Cameroon Hopes African Football Can Inspire Education Within Indigenous Communities

LOMIE, CAMEROON — Cameroonian officials are using Africa’s top football (soccer) tournament, the Africa Football Cup of Nations, or AFCON, to promote education among the ethnic Baka people. The Baka live in the rainforests as hunter-gatherers with little access to social services. But with AFCON in progress, they have been coming to local villages to watch the matches on TV.

An indigenous person from Mbang village sings his support for Cameroon’s national football team, the Indomitable Lions, as it seeks a championship in the ongoing Africa Football Cup of Nations.

Mbang is a village in Lomie district near Cameroon’s eastern border. Scores of indigenous football fans have been assembling at villages like this to watch matches since AFCON started on January 9.

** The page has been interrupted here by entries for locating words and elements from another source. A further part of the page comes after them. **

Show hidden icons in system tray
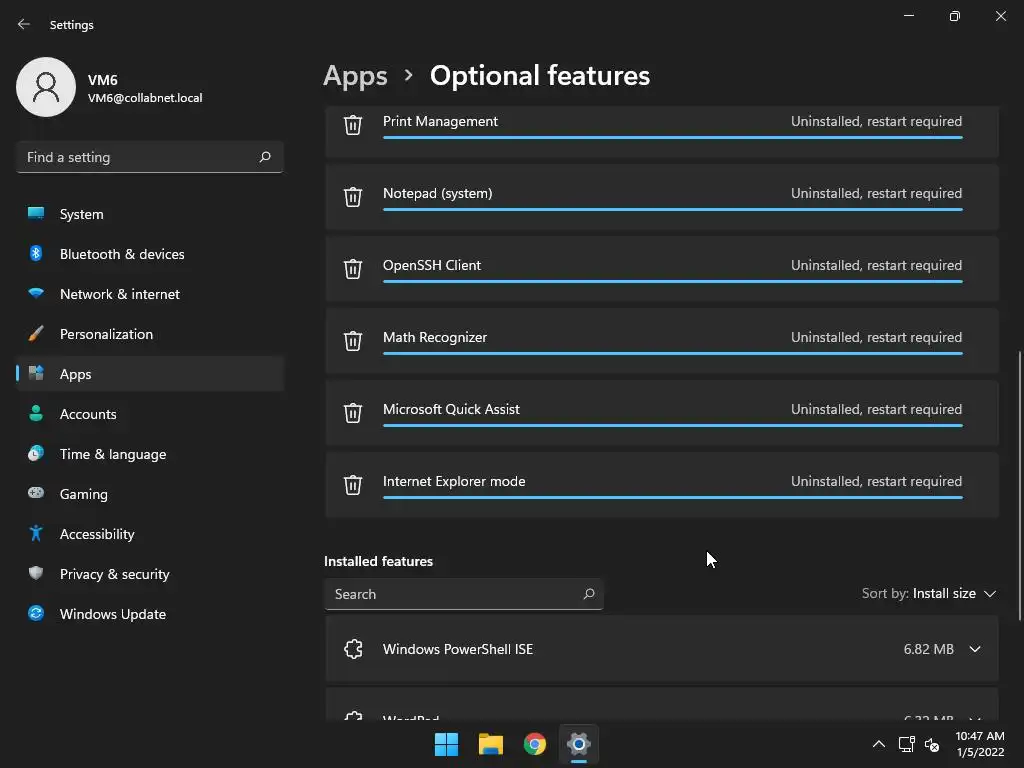Viewport: 1024px width, 768px height. pyautogui.click(x=878, y=744)
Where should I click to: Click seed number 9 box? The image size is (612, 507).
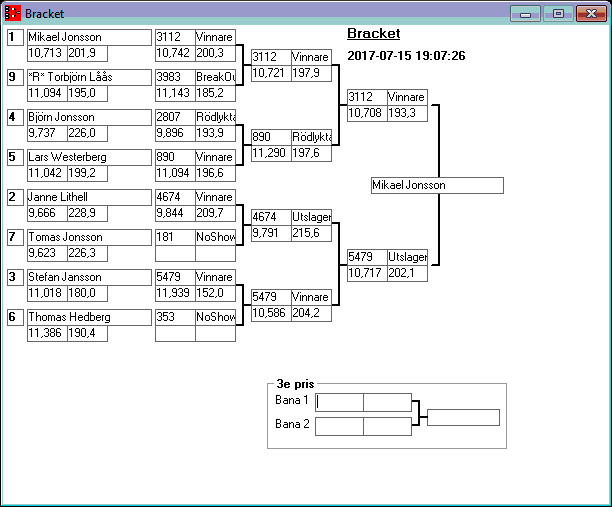click(15, 77)
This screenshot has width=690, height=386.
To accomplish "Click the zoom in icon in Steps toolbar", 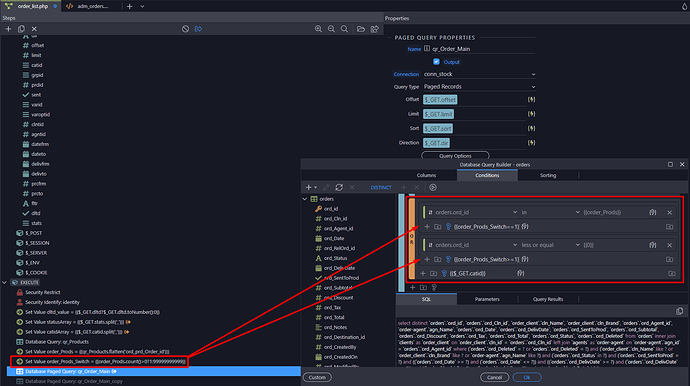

Local officials and local businessmen have built fan zones with television sets so indigenous people can watch the games.

On Saturday, the fans rejoiced as Cameroon beat Gambia 2-0 to qualify for the semi-finals of the competition.

Fifty-four-year old fruit seller Zambe Ngueila identifies as indigenous.

Ngueila says he bought and installed a 32-inch TV set for indigenous people, his brothers and sisters, to be able to watch AFCON matches. He says he bought and installed solar panels to power his TV because his village lacks electricity.

Ngueila said he receives at least 30 clients each time there is an AFCON match and the number doubles when the Indomitable Lions are playing.

The government is trying to take advantage of the situation. The Ministry of Basic Education said it dispatched at least 200 teachers to talk to indigenous football fans and encourage parents to send children to school.

One of the teachers dispatched to Lomie is 26-year-old Georgette Minouh, who also identifies as indigenous. Minouh says the government is using her as an example to show that education opens doors to success.

She says the world is evolving constantly and it will be impossible for indigenous people to continue living secluded lives in forests. She says they must open up to the external world and improve their health and living conditions.

Teachers remind indigenous people that primary education is free. They tell the children that Cameroon football players have had at least basic education, and it would be difficult for them to play football at national and international level without an education.

Felicien Mballa is mayor of Lolodorf, a southern farming and hunting town that is home to several hundred indigenous people. He says the lack of birth registration is the first obstacle for children in the villages who have agreed to be educated.

Mballa says he has launched an operation to establish birth certificates for 160 indigenous children who have, within the past three weeks since ACFON started, accepted to go to school. He says he is very certain that before AFCON ends in Cameroon several hundred additional children will be enrolled in schools in Lolodorf.

Cameroon’s National Institute of statistics says the country has about 80,000 indigenous people in all, and three-quarters of their children are not attending classes.

The government says it is creating schools in the forests as part of its effort to accommodate the children’s educational needs.